From Best Matches to Gene Families: How to use paralogs in phylogenomics

Best match graphs (BMGs) arise naturally as the first processing intermediate in
algorithms for orthology detection. Let T be a phylogenetic (gene) tree T and
sigma an assignment of leaves of T to species. The best match graph (G,sigma)
is a digraph that contains an arc from x to y if the genes x and y reside in
different species and y is one of possibly many (evolutionary) closest
relatives of x compared to all other genes contained in the species sigma(y). I
will give two alternative characterizations of BMGs and show that a minimally
resolved tree that explains a BMG can be reconstructed in cubic time.
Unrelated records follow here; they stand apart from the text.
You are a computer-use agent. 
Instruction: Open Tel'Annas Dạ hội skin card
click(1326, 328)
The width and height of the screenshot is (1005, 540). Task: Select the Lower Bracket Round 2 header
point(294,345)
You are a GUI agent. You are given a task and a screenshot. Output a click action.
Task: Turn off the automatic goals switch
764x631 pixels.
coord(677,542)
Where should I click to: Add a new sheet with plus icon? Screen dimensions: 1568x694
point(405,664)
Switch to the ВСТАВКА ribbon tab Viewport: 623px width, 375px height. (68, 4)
The
symmetric part of a BMGs represents the empirical estimate for the orthology
relation on the gene set as inferred from a reciprocal best match heuristic.
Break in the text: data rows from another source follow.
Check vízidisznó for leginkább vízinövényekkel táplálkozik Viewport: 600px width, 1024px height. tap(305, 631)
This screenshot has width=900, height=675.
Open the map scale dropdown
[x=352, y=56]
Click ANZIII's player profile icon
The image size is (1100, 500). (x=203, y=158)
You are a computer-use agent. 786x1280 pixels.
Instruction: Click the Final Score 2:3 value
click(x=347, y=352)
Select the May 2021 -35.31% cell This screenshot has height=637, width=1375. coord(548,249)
BMGs are therefore close relatives of co-graphs, which describe perfect
duplication/speciation scenarios. Whenever a BMG deviates from a cograph
structure, this implies that the reciprocal best match heuristic has produced
incorrect orthology assignments. A reasonable approach therefore it to correct
the data by editing the BMG into its nearest co-graph. Cographs, in turn, are
equivalent to event-labeled gene trees that identify duplication and speciation
events. These trees also impose constraints on the species tree and the
possible reconciliation maps. Taken together, therefore, it is possible to
start from reciprocal best matches of the proteoms of a set of species and
eventually arrive at the phylogenetic tree of these taxa without the use of a
conventional tree reconstruction method. In fact, an analysis of the workflow
show that it only makes use of gene duplication events, while sets of 1-1
orthologs do not contribute at all. In this sense the approach is
orthogonal to classical phylogenetic methods.